In practice, it seems that people tend to use eager systems and approximate laziness where needed by either running ad-hoc queries against the output or by adding a list of outputs-to-maintain into the inputs. Building a structured consistent system that can transparently switch between eager and lazy processing might be very useful.
High temporal locality vs low temporal locality
(This distinction will be covered in more detail in an upcoming post)
In some workloads, inputs are processed together only if they were created at similar times eg analytics, monitoring or sensor fusion where events are typically grouped by window or session before summary. This enables a kind of forgetfulness - once we're reasonably sure that no new inputs will arrive in a given window or session we can export the results to some external systems and throw away the working state, safe in the knowledge that those past inputs will never influence any future work. Systems in this part of the map are usually referred to as 'streaming' systems.
By contrast, in eg OLTP workloads it's often the case that the processing of a given input event can be affected by some other input event long in the past. A bank can't stop tracking a customer's balance just because they haven't spent anything recently. A key feature for this kind of workload is being able to handle joins between time-varying tables without windowing. Systems in this part of the map don't have a common terminology, but 'incremental view maintenance' is often used by database folks.
This division is very soft. Most serious workloads have a mixture of high-temporal-locality and low-temporal-locality computations, and systems on either side of the division have converged towards handling both kinds of workloads, so this division is less about capability and more about the workloads that were foremost in the minds of the designers and that appear most in the documentation.
It is notable though that the low-temporal-locality side of this map consists almost solely of research projects. The high-temporal-locality side has received most of the attention so far, likely because of the needs of the advertising industry.

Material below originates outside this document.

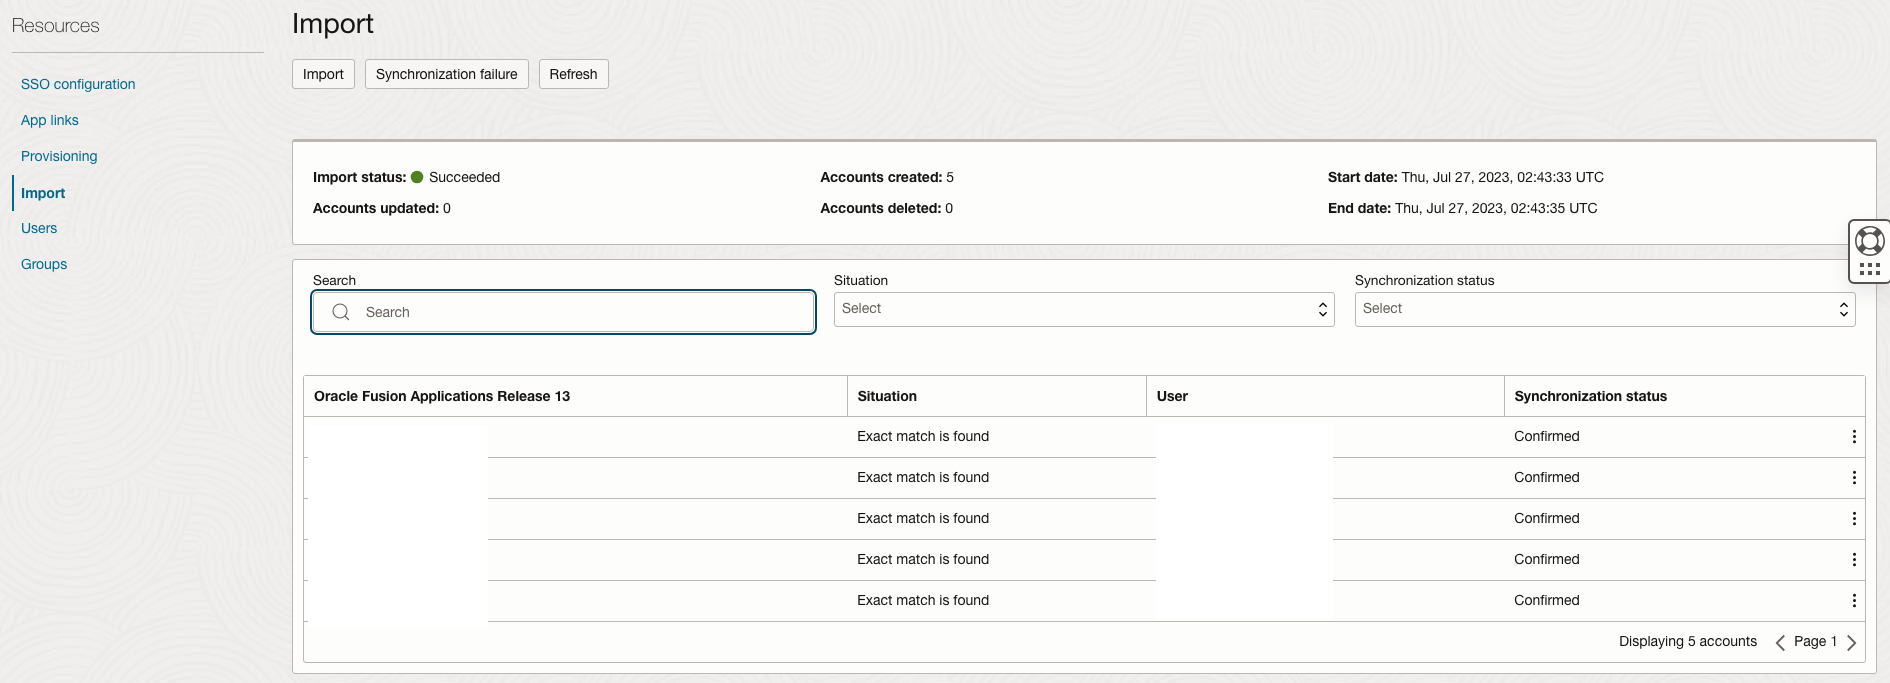Click the magnifier icon in Search box
The width and height of the screenshot is (1890, 683).
(x=341, y=312)
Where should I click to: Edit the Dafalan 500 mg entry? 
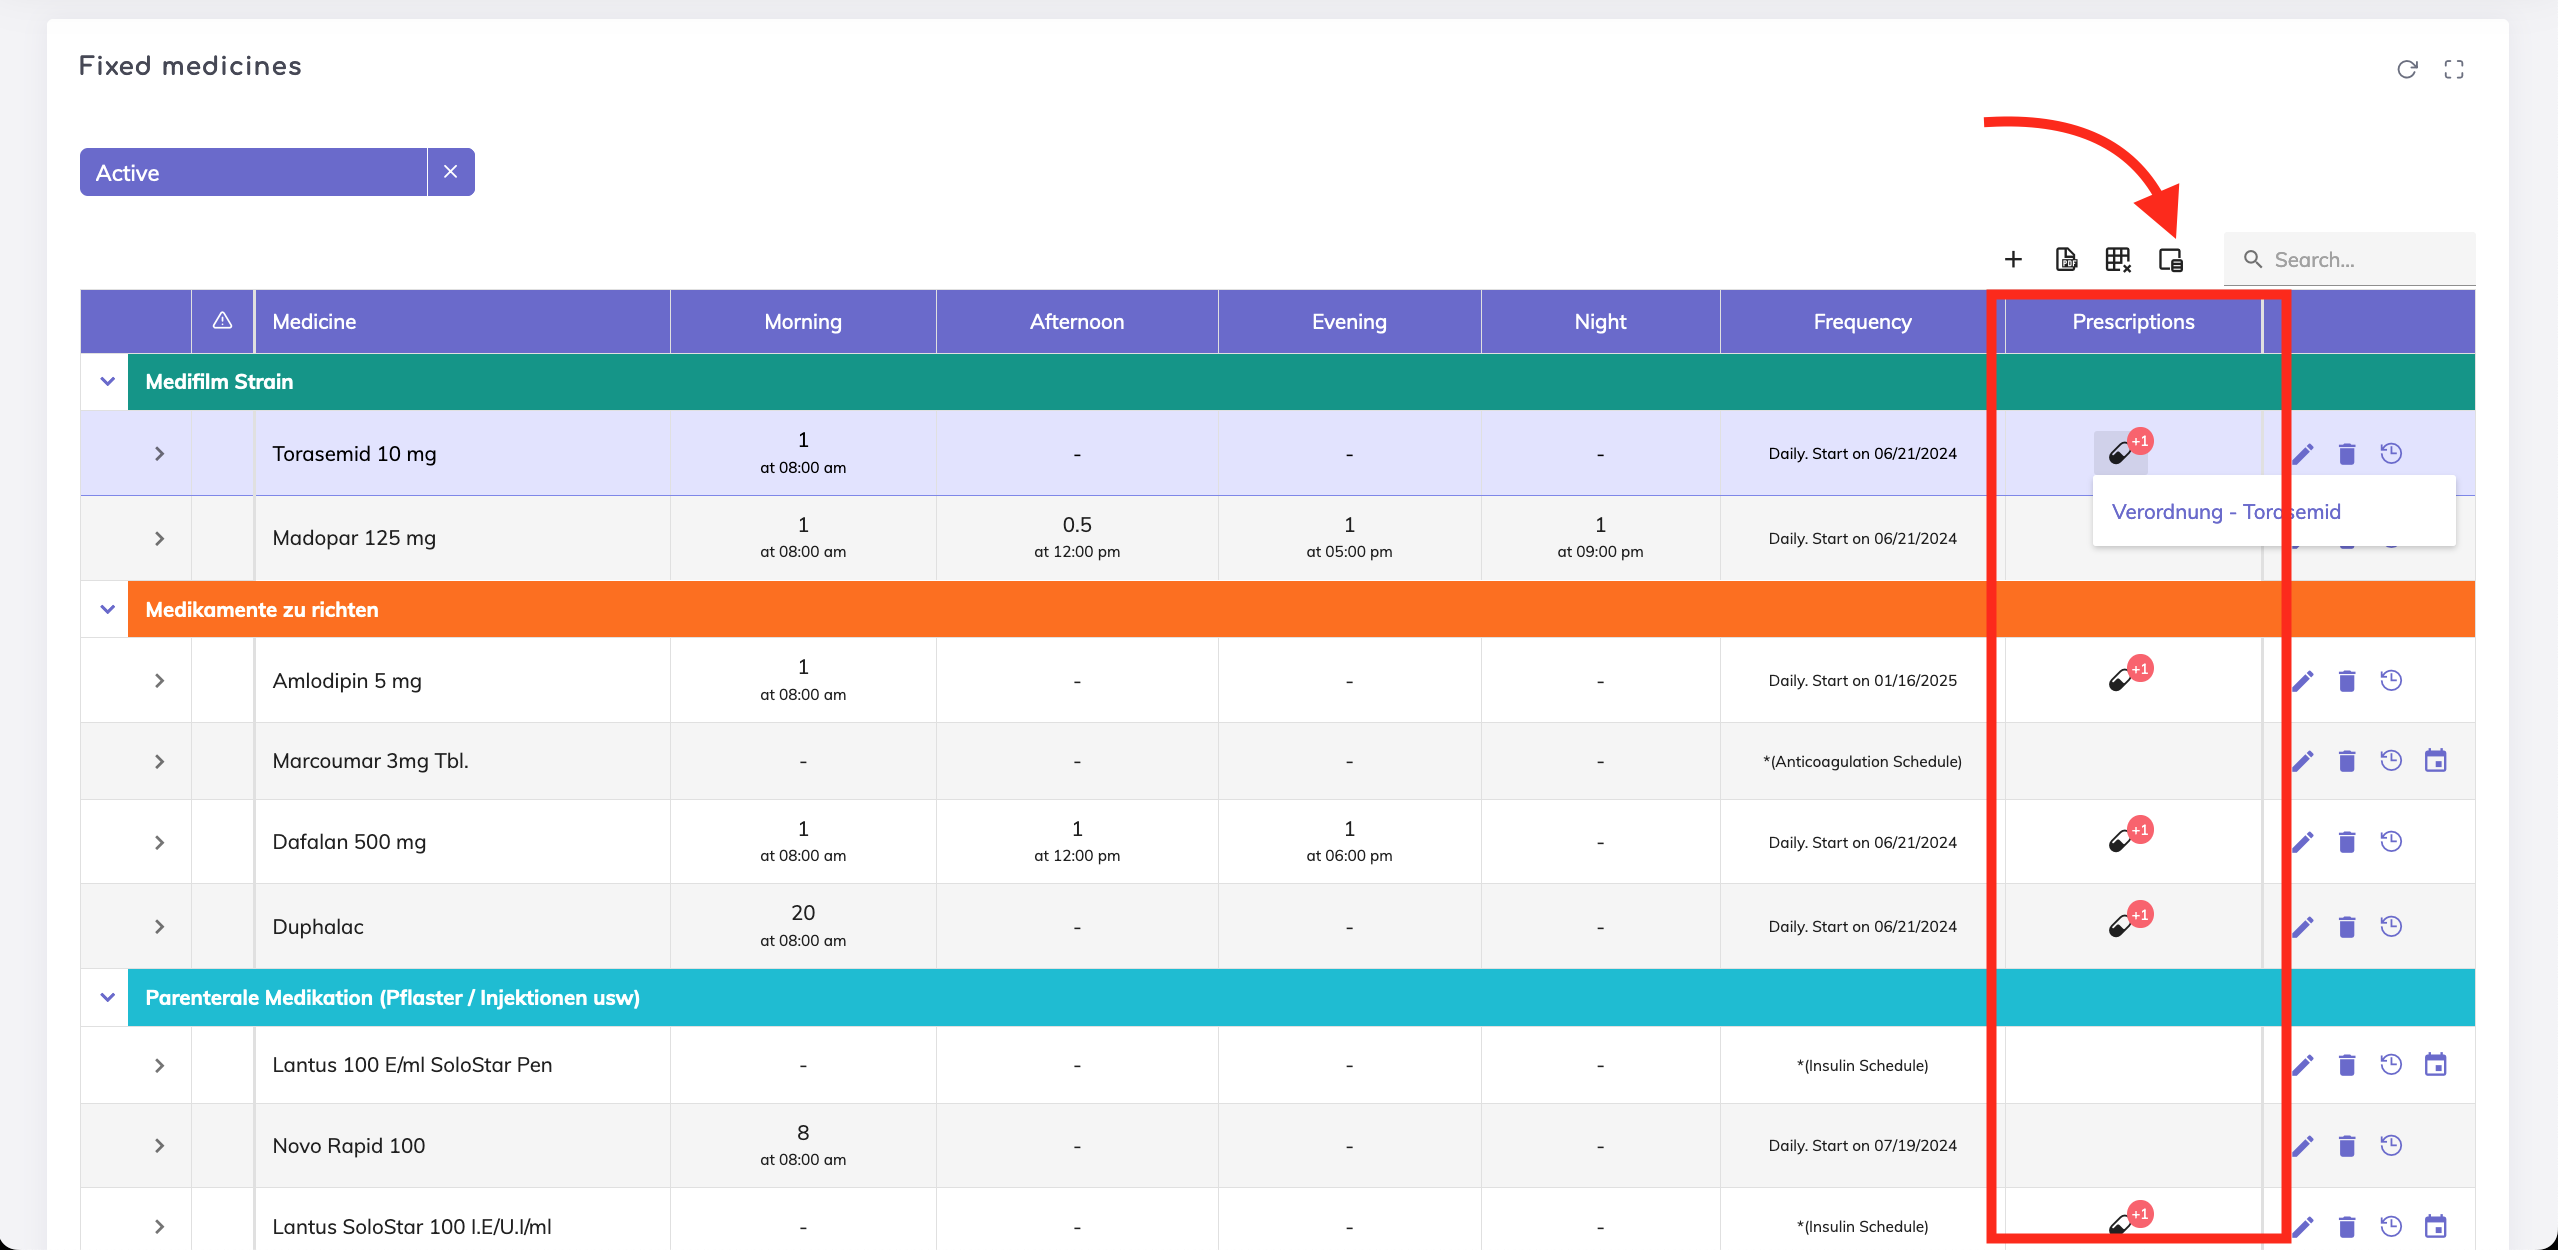click(2303, 842)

So we're not going to talk about:
- unstructured systems - because they're better covered elsewhere
- inconsistent systems - because life is too short to be wrong
- lazy systems - because I don't know of any that aren't covered by the first two points
That leaves us with structured, consistent, eager systems and this interesting soft division between systems designed around high temporal locality vs low temporal locality.
Of these remaining systems:
- Bloom is a research prototype, notable because it has a novel approach to consistency which should require significantly less coordination than the other systems in the map, but not suitable for large-scale computation.
- Materialize is a SQL layer built on top of differential dataflow and exposes only a subset of the capabilities of the underlying system.